Antes mesmo de falar, ela agachou-se e tirou os sapatos no palco. Pisou no chão com leveza e argumentou que fazia aquele gesto para registrar que era ela mesma que estava ali. Explicou que gosta de andar descalça porque o contato com o solo tem um valor inestimável: “Sem a terra não somos muita coisa”. Estava clara a mensagem daquela adolescente em seu contrafluxo da inconsciência social que busca a felicidade destruindo o meio ambiente.
Beatriz Mariano de Oliveira, 16 anos, foi a primeira colocada da edição 2023 do prêmio anual que leva o meu nome, realizado há quinze anos consecutivos pelo Espaço Cultural História Viva, entidade de professoras e professores de Independência, Ceará, município onde nasci. Em literatura rimada, e tendo como tema “A história do Brasil passa por Independência”, versejou sobre “uma gente guerreira”, “povos que se organizaram” e que “rumaram para o fim da exploração” e do destino detido “na mão da colonização”.

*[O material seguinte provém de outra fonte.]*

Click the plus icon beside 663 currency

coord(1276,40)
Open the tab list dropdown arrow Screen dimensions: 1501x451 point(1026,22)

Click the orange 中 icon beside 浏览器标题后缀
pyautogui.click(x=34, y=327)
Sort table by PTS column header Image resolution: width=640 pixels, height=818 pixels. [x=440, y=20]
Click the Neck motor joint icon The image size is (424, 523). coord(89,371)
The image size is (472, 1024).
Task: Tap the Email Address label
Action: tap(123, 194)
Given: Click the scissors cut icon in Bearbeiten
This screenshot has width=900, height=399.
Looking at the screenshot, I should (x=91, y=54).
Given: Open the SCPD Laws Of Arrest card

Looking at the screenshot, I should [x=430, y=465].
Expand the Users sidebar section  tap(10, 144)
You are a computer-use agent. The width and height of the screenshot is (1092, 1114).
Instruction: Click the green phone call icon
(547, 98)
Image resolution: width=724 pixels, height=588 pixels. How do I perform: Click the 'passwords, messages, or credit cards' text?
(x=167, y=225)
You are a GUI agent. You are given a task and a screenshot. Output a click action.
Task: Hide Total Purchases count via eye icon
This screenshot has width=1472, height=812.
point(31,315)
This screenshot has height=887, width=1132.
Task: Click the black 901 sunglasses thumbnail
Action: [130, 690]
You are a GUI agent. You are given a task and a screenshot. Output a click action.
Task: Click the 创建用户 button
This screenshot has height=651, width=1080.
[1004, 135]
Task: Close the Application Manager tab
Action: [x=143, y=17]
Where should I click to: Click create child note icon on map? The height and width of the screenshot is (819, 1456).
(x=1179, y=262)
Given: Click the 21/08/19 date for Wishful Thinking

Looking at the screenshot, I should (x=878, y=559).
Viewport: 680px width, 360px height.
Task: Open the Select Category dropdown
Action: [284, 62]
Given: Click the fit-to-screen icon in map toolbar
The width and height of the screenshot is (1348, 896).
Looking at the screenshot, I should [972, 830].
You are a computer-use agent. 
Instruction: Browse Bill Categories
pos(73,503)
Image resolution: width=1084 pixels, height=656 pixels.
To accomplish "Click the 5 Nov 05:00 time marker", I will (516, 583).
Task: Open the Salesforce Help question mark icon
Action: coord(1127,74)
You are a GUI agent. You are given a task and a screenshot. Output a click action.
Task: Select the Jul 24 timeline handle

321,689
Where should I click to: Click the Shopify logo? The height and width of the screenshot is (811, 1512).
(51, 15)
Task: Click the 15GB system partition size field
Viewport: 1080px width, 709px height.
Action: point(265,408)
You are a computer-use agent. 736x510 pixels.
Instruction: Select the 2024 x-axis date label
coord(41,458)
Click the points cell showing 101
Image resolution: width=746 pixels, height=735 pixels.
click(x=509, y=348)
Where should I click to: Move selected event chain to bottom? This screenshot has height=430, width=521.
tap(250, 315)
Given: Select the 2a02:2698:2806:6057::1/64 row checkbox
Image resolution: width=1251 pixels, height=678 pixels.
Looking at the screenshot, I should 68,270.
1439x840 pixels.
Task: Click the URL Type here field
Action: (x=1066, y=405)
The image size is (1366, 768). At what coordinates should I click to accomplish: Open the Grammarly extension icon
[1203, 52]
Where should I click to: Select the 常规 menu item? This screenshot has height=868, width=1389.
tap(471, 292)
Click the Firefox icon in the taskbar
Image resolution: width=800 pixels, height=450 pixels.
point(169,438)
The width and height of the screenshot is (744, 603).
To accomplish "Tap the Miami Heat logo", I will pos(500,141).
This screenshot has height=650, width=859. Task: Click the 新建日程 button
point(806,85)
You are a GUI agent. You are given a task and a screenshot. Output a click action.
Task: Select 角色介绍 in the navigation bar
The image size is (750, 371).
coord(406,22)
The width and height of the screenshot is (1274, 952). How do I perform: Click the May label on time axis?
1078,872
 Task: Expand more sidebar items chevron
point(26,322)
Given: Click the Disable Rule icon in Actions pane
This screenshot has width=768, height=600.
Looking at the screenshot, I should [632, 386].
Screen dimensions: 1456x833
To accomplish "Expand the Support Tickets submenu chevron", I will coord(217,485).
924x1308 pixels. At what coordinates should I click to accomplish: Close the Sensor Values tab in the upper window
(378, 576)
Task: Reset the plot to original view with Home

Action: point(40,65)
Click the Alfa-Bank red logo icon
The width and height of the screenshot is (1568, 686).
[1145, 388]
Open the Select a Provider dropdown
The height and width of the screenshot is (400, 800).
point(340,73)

Após a leitura do cordel selecionado por avaliadores dos campi do IFCE, de Jaguaribe, Baturité, Ubajara e Fortaleza, Beatriz discursou, em improviso bonito, feito com emoção. “Falar em espaço aberto está na alma do povo, porque a história é nossa, a cultura é nossa, e, se não tomarmos consciência disso, sobra muito pouco (…) Como futura técnica em agropecuária, gosto de falar que a rebeldia é a semente e que a história é a raiz regada pelo sangue do nosso povo que foi derramado. A gente sangra sobre a terra, e a terra sangra sobre a gente”.
A historicidade como facho de leitura do mundo segue na palavra da estudante da Escola Família Agrícola Dom Fragoso (EFA): “Em meio a tanta coisa que é roubada da gente, que a gente possa ter consciência do que a gente é, e de quem nossos ancestrais foram, para que a gente possa entender para onde a gente está caminhando (…) O caminho é o que vale, e que, no caminho, a gente cultue a nossa história, os nossos ancestrais, a nossa arte e a nossa cultura, que é o que nos pertence por direito e por alma”.
Contou de um sonho recente que teve, no qual realizava o seu sonho de viver com pouco. Mesmo assim, apareceram interessados em comprar o que ela tinha, mas ela não aceitou porque, se aceitasse, estaria deixando que lhe matassem o que preserva. O sonho de Beatriz revela que, além de se trabalhar para a realização do que de fato desejamos, ainda temos de lutar para não deixar que sejamos roubados. Amar dá trabalho, principalmente para quem, como ela, ama a terra, os bichos, a natureza e as pessoas.
Em um tempo de imediatismo social gritante e de voz alta do consumismo, encontro nas claras ideias sobre o que fazer da vida manifestadas por Beatriz um exemplo concreto que pode ser relacionado à imagem que há muito tempo venho propondo para a Era a ser inaugurada após a hipermodernidade, que é a Metáfora do Lavrador: “O lavrador está mais afeito a respeitar a terra, a cultivar a simplicidade, a organicidade” (Bulbrax, p. 60, Armazém da Cultura). Escutei isso no aroma do campo e no senso de lateralidade do seu modo de falar da existência.
O discurso de Beatriz contrapõe-se, ainda, à situação de negação parental e escolar instituída pelo hedonismo de um mundo em que o amor filial e a educação não passam de empecilhos para a prosperidade acumuladora e geradora de desigualdades. Declarou a admiração pelos pais, que, mesmo morando a 120km de distância, estavam presentes naquele ato de premiação da filha; e a paixão que tem pelo lugar onde estuda e pelas trocas de aprendizado com colegas, educadoras e educadores.
Na semeadura do que precisa existir para a relação integrada do ser pessoa com o planeta, e em favor do usufruto pleno do que a vida oferece como construção de um sistema outro de valores, depoimentos abertos como o de Beatriz reafirmam que a perspectiva de viver bem passa pela reinvenção do jeito de ser da juventude.